GEMMA HAYES - Night on my sideCela faisait plusieurs jours que je tournais autour de l'adjectif sans parvenir à l'agripper. "Night on my side" est un disque candide. Et dans un univers musical où le cynisme et la brutalité le disputent à l'arrogance et à la fatuité (en clair, où Eminem côtoie les Gallagher's brothers), il est rafraîchissant d'accueillir avec Gemma Hayes une douce brise iodée en provenance de Ballyporeen, charmant (je suppose) hameau du comté de Tipperary, Irlande.
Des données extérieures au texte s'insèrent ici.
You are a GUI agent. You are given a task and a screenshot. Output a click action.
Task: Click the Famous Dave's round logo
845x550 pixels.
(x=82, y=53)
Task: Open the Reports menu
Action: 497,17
On ressent cette candeur chez Gemma Hayes tant à cause de son jeune âge ou de ses origines prolo-rurales que de sa délicieuse voix à la Lisa Germano ou des proclamations un rien bravaches dont sa bio promotionnelle est abondamment truffée (elle confie avec ce disque avoir voulu réconcilier deux de ses passions musicales : le folk-rock et My Bloody Valentine). Et de surcroît, elle est vraiment très jolie.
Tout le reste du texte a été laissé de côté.